Pour des politiques temporelles

Entretien avec Reine Marcelis, directrice de l’asbl Synergie Wallonie pour l’Egalité entre les Femmes et les Hommes

22-07-2022

Qu’appelle-t-on des « politiques temporelles » ? Des syndicats italiens les ont expérimentées. Reine Marcelis s’y intéresse avec un prisme d’égalité des genres qui implique de s’arrêter sur la manière dont notre temps est fragmenté, découpé et ce que ce découpage fait à notre vie culturelle, sociale et familiale. À partir de ces recherches de terrain, d’autres façons de s’organiser mais aussi de faire attention socialement peuvent être mises en place très matériellement pour changer notre vécu du temps.

Propos recueillis par Maryline le Corre, coordinatrice à Culture & Démocratie

L’asbl Synergie Wallonie est pionnière dans cette réflexion sur les politiques temporelles en Belgique. Pourriez-vous expliquer ce que c’est ?
L’association est née en 2004 du Conseil des Femmes Francophones de Belgique (CFFB), coupole d’associations féministes et féminines qui œuvrent pour l’égalité entre les femmes et les hommes. Mon intérêt pour les politiques temporelles commence dans ma vie professionnelle antérieure. Je travaillais pour une organisation syndicale, le SETCA et j’étais formatrice de secteurs peu qualifiés. On s’est rendu compte que les femmes avaient des difficultés à trouver ou garder un emploi parce que souvent elles étaient soit à temps partiel, soit à horaires décalés et qu’il n’y avait pas de services adaptés pour l’accueil des enfants. Dans les échanges que nous avons pu avoir avec différents autres syndicats, nous nous sommes aperçus qu’en Italie, les organisations syndicales, féminines notamment, avaient œuvré pour la mise en adéquation des services pour pouvoir permettre aux femmes de travailler. C’est de là que viennent les « politiques temporelles ». Inspiré·es par ces travaux, nous avons créé une dizaine de structures d’accueil d’enfants en Wallonie entre 1992 et 1996. J’ai notamment dirigé celle de Charleroi qui était ouverte entre 5h du matin et 23h et proposait des services qui permettaient à des familles de travailler, notamment les femmes. Il y avait aussi un service de formation et un service de recherche qui travaillaient sur la qualité nécessaire à mettre en œuvre dans les services d’accueil à horaires décalés. Une puéricultrice qui travaille dans une crèche traditionnelle où l’on accueille les enfants maximum dix heures par jour, côtoie les mêmes enfants et les mêmes parents. Tandis qu’une personne qui va travailler en alternance dans différents modèles horaires va s’occuper du triple voire du quadruple du nombre d’enfants. Donc il y a un travail et une charge mentale conséquente à prendre en compte dans les conditions de travail.

_Enregistrements_:
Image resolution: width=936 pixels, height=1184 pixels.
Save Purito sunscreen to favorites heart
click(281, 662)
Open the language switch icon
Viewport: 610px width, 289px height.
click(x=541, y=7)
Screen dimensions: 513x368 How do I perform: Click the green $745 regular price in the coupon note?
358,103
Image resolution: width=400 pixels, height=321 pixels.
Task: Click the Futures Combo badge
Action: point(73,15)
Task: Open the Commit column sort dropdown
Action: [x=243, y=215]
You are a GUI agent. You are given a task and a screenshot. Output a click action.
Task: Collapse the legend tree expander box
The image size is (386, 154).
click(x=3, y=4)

* * *

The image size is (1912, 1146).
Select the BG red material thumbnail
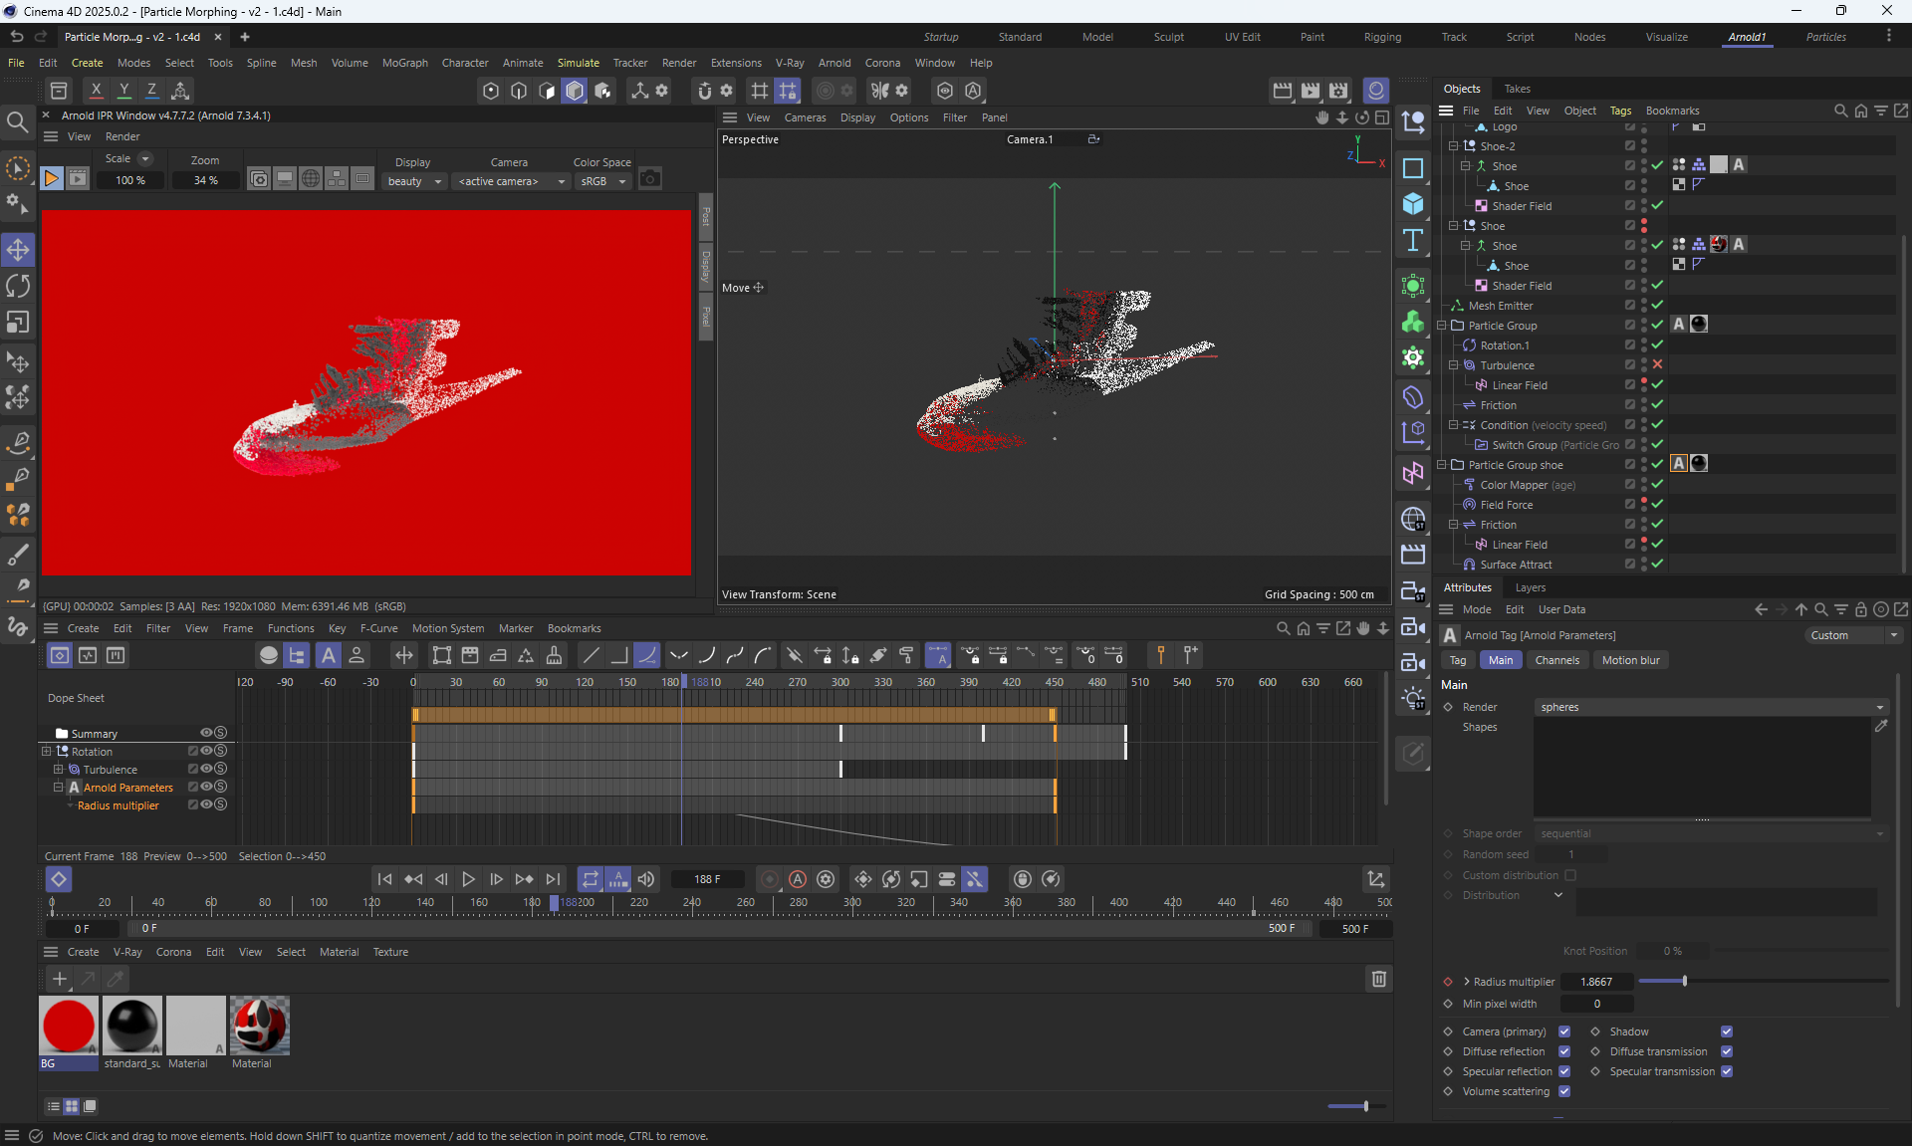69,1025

_Consignes_:
a) Pouvez-vous recopier mot pour mot le passage de l’entretien sur les politiques temporelles qui commence par « Pour des politiques » et se poursuit jusqu’à « vécu du temps. » ?
b) Comment traduiriez-vous en anglais cette phrase de l’entretien sur les politiques temporelles : « L’association est née en 2004 du Conseil des Femmes Francophones de Belgique (CFFB), coupole d’associations féministes et féminines qui œuvrent pour l’égalité entre les femmes et les hommes. » ?
Appuyez-vous uniquement sur l’entretien pour répondre.

_Réponses_:
a)
Pour des politiques temporelles

Entretien avec Reine Marcelis, directrice de l’asbl Synergie Wallonie pour l’Egalité entre les Femmes et les Hommes

22-07-2022

Qu’appelle-t-on des « politiques temporelles » ? Des syndicats italiens les ont expérimentées. Reine Marcelis s’y intéresse avec un prisme d’égalité des genres qui implique de s’arrêter sur la manière dont notre temps est fragmenté, découpé et ce que ce découpage fait à notre vie culturelle, sociale et familiale. À partir de ces recherches de terrain, d’autres façons de s’organiser mais aussi de faire attention socialement peuvent être mises en place très matériellement pour changer notre vécu du temps.

b) The association was founded in 2004 out of the Conseil des Femmes Francophones de Belgique (CFFB), an umbrella organization of feminist and women’s associations that work for equality between women and men.